Task goal -
In the rows below, identify every line containing the string "dimensions", with case counting, and copy each one.

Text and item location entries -
>> start

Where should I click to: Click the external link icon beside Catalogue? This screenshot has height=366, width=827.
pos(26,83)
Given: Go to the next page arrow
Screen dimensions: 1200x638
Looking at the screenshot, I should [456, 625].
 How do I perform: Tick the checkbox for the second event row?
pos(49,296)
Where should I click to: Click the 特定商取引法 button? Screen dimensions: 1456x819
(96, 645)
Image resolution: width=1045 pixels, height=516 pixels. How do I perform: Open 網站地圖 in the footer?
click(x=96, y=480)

>> end

Result of this task -
Screen dimensions: 1200x638
Where should I click to: Click the 特定商取引法 button? Screen dimensions: 1456x819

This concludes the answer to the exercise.